Problem description. What's needed is an exact copy of the lines from the one that contains "Given: Click Yes" to the end of the data below, leaving the pictures out.

--------

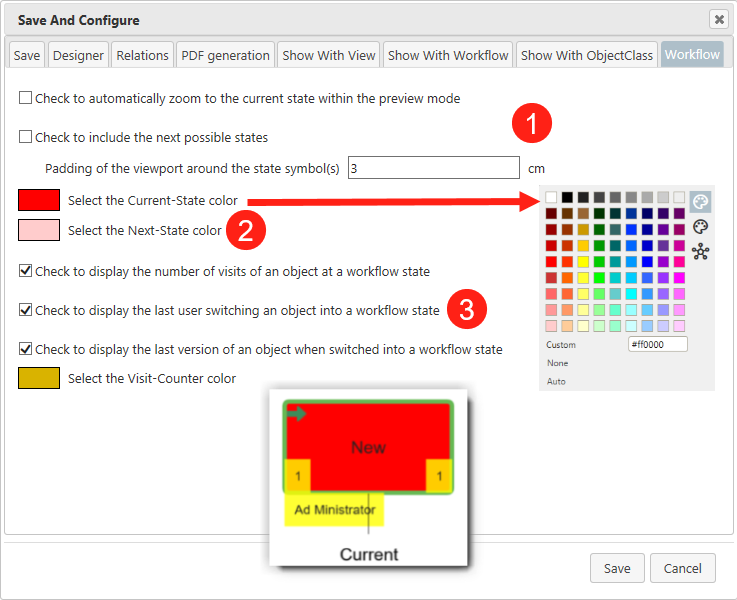Click the highlighted palette icon in color picker

pyautogui.click(x=700, y=201)
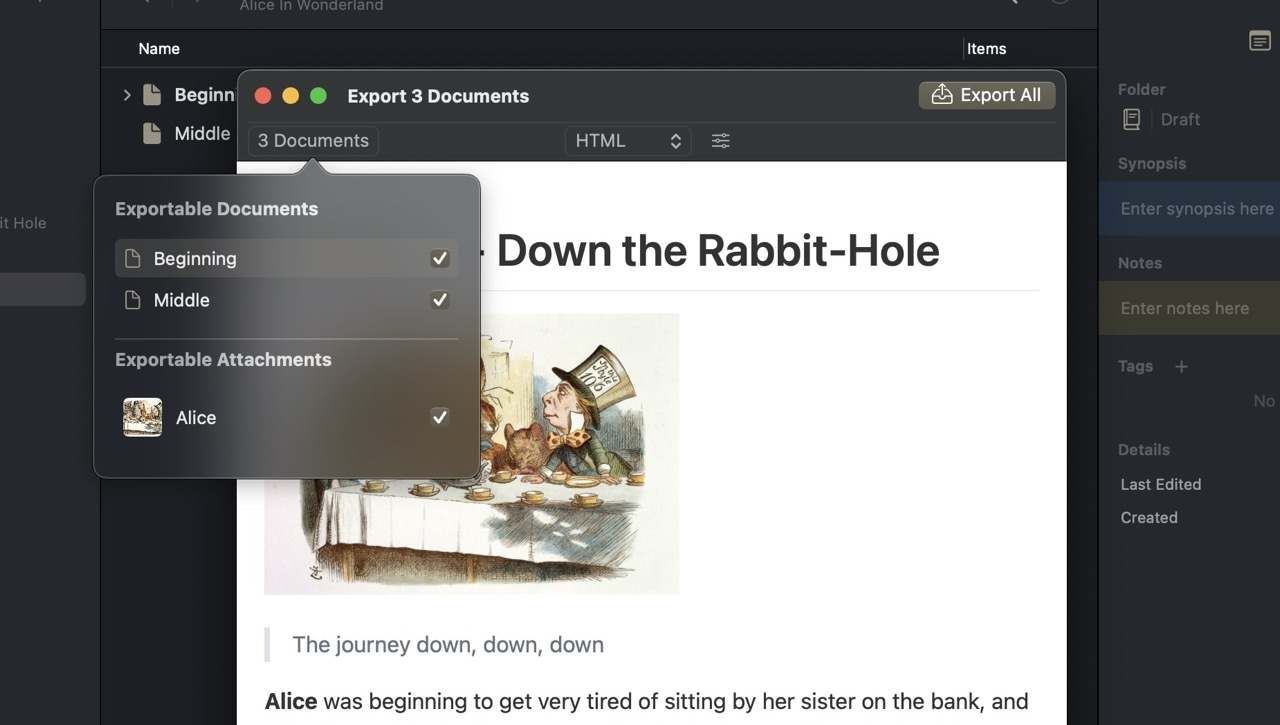Click the Draft folder book icon
Viewport: 1280px width, 725px height.
point(1131,120)
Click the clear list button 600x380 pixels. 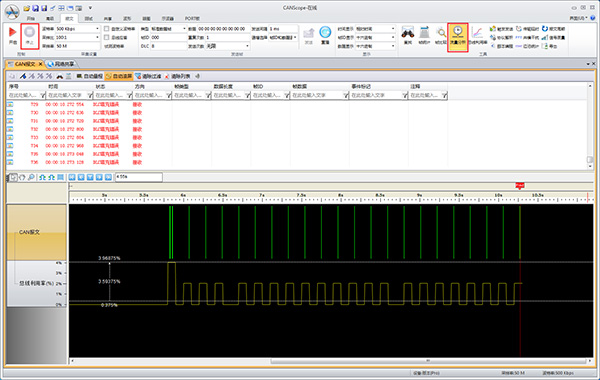[x=177, y=76]
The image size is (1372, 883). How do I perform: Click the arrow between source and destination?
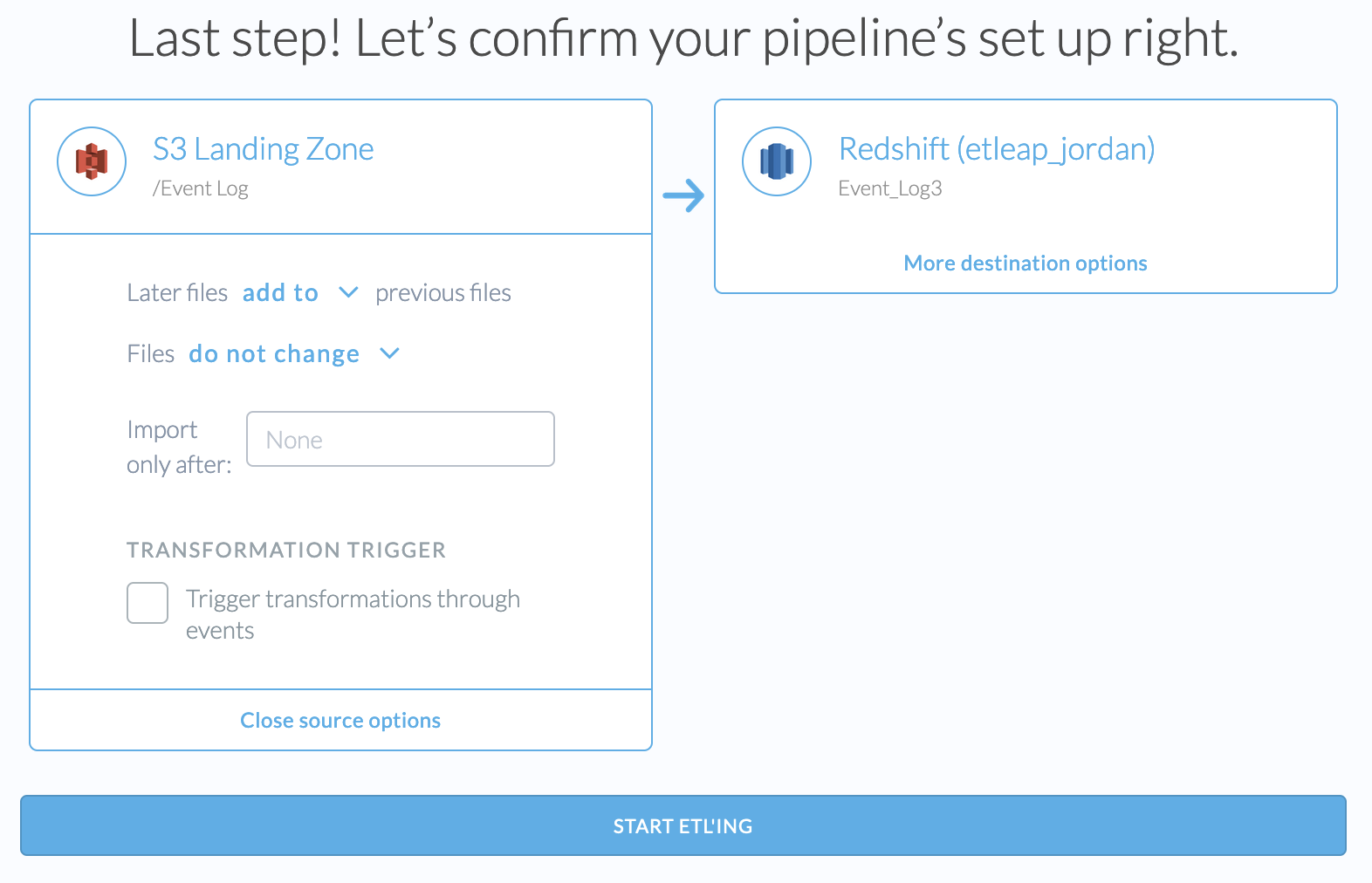(683, 195)
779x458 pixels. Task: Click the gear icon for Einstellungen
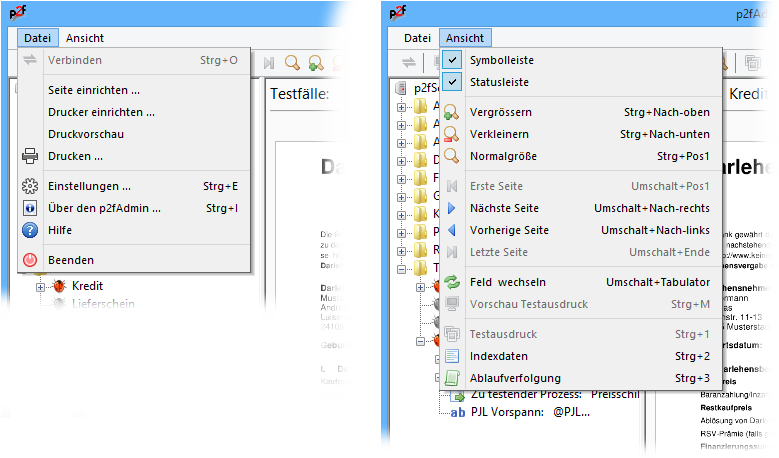tap(30, 186)
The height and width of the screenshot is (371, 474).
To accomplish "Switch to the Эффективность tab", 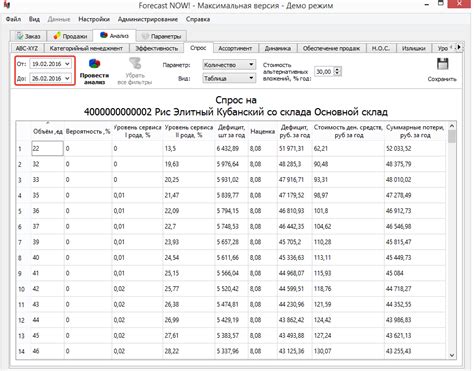I will coord(157,48).
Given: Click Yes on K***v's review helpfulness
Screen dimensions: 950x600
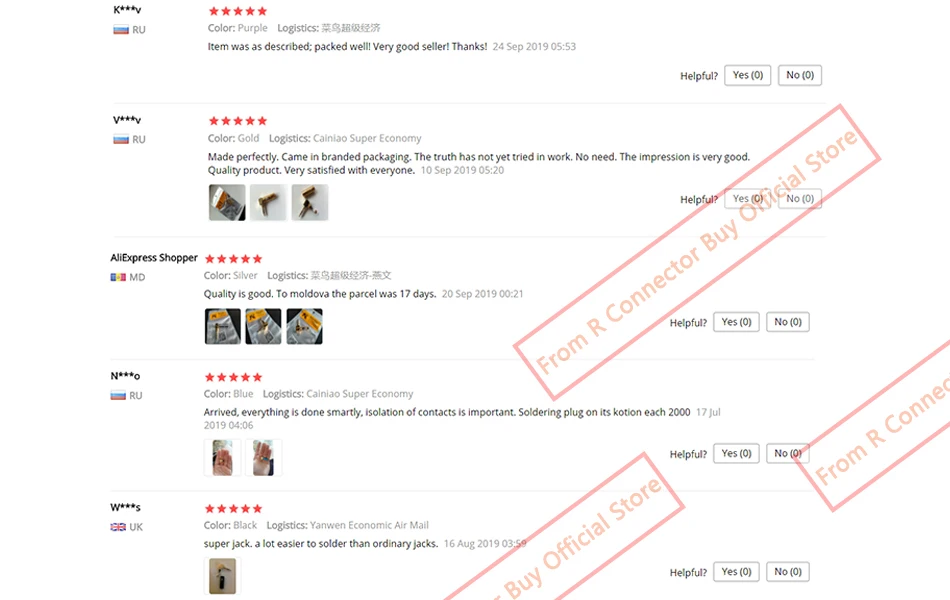Looking at the screenshot, I should coord(748,75).
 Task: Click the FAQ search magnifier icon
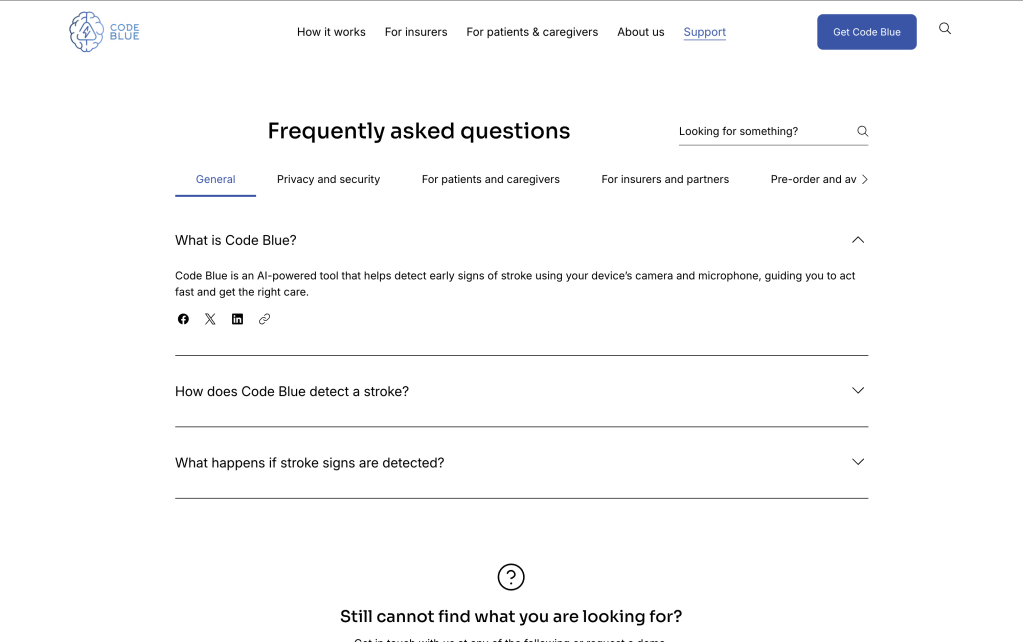click(x=862, y=131)
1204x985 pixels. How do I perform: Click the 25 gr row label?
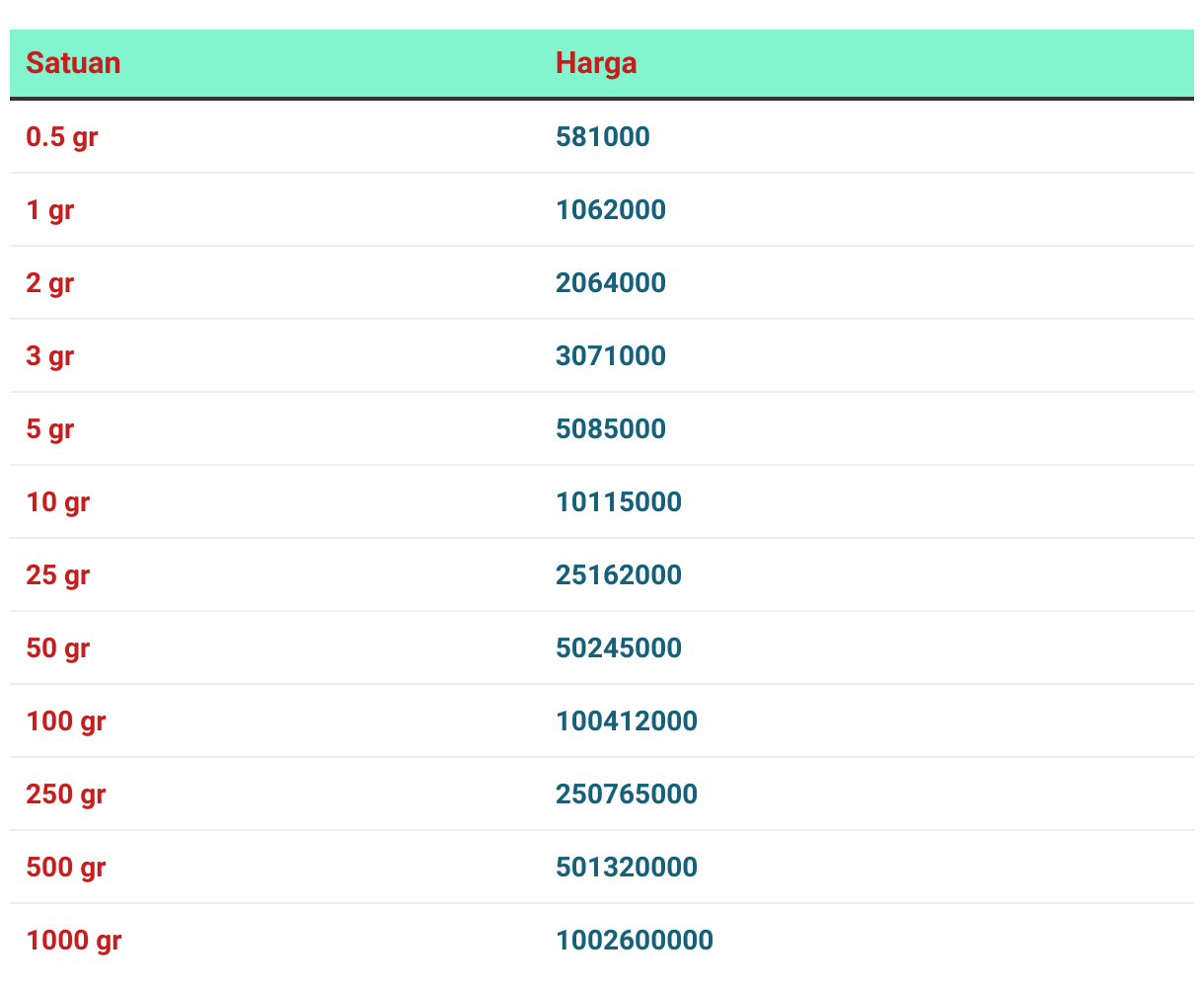(58, 574)
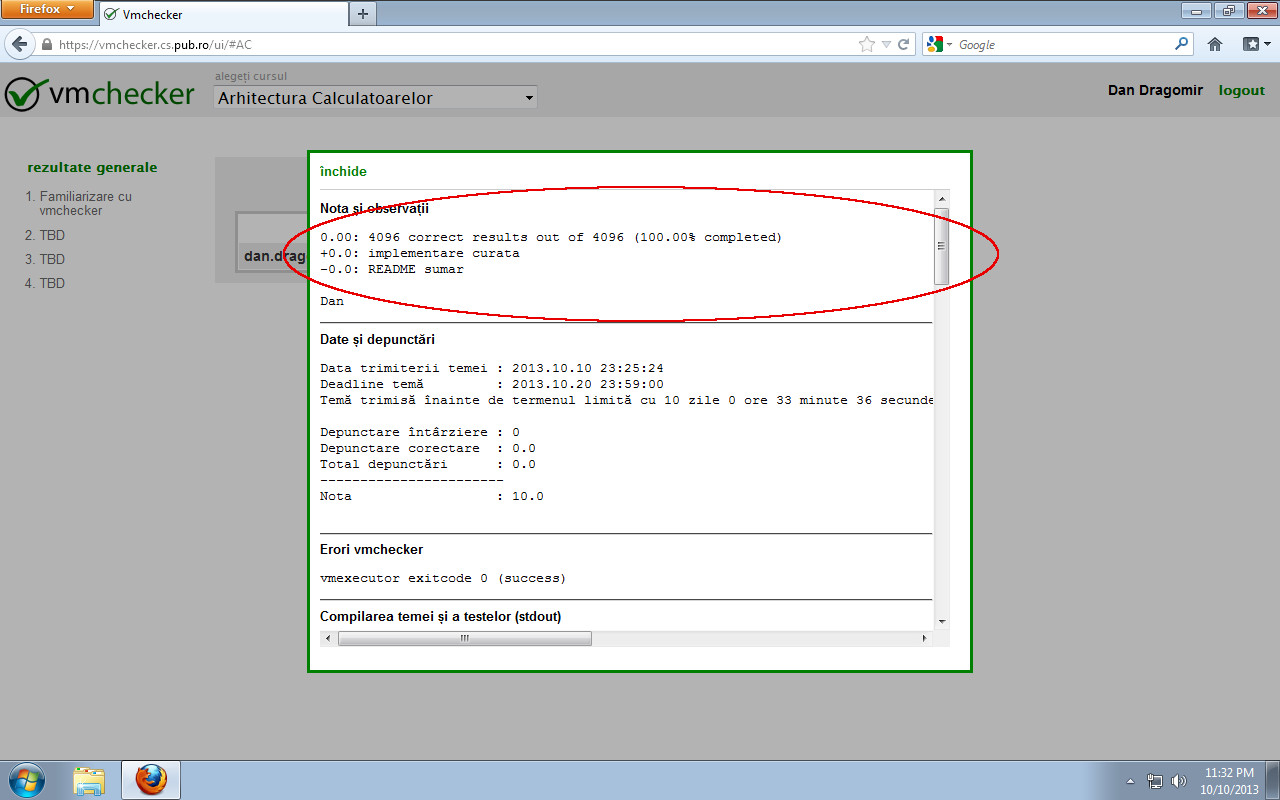Open the search engine selection dropdown

pyautogui.click(x=947, y=44)
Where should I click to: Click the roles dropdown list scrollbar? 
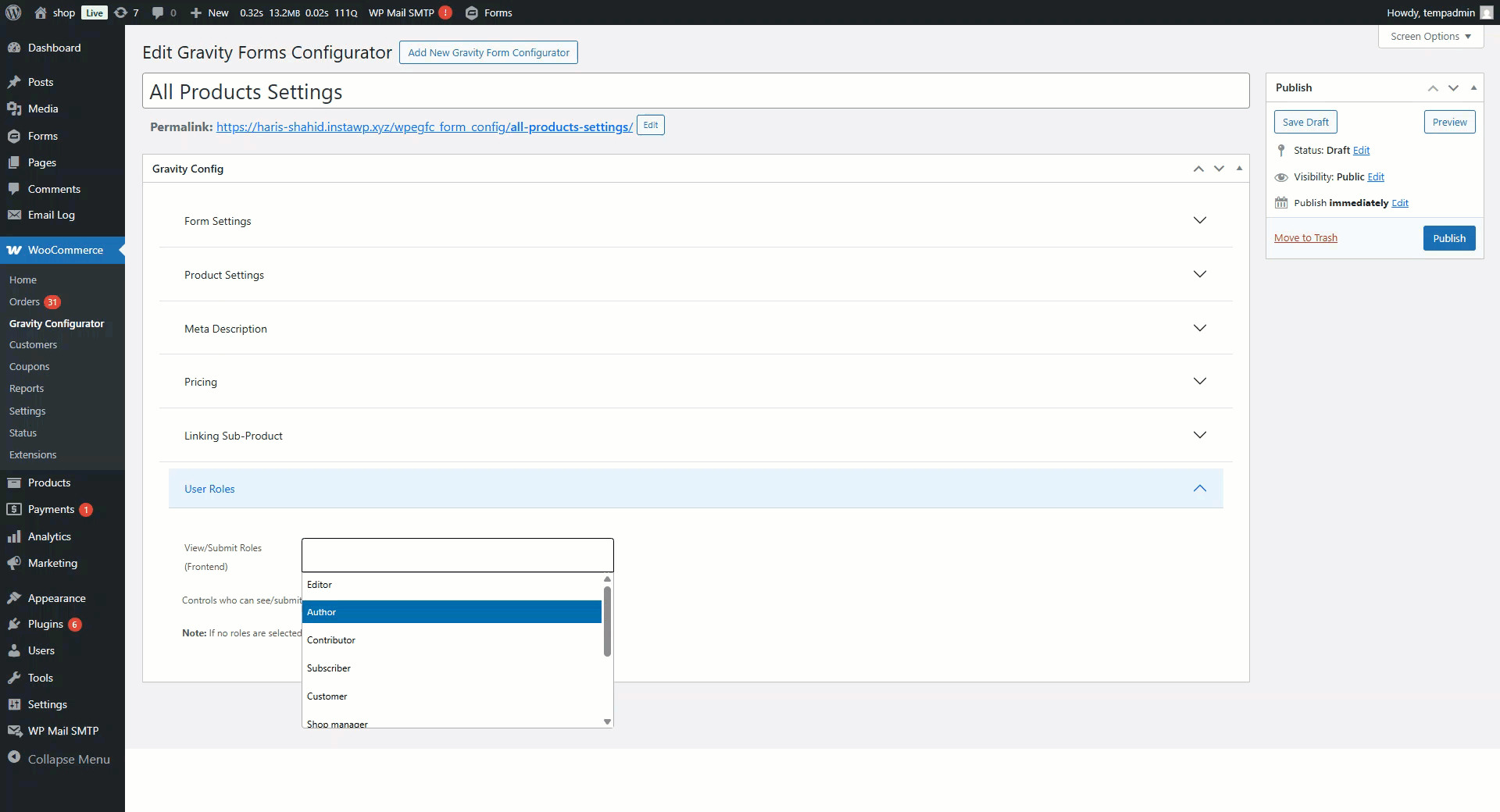(x=607, y=621)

--------

Answer box.
Given: Click Yes on K***v's review helpfulness
Screen dimensions: 950x600
Looking at the screenshot, I should coord(748,75).
 Task: Click the FAQ search magnifier icon
click(x=862, y=131)
1204x985 pixels. How do I perform: Click the 25 gr row label?
(58, 574)
Open the search engine selection dropdown

pyautogui.click(x=947, y=44)
Where should I click to: Click the roles dropdown list scrollbar? 
(x=607, y=621)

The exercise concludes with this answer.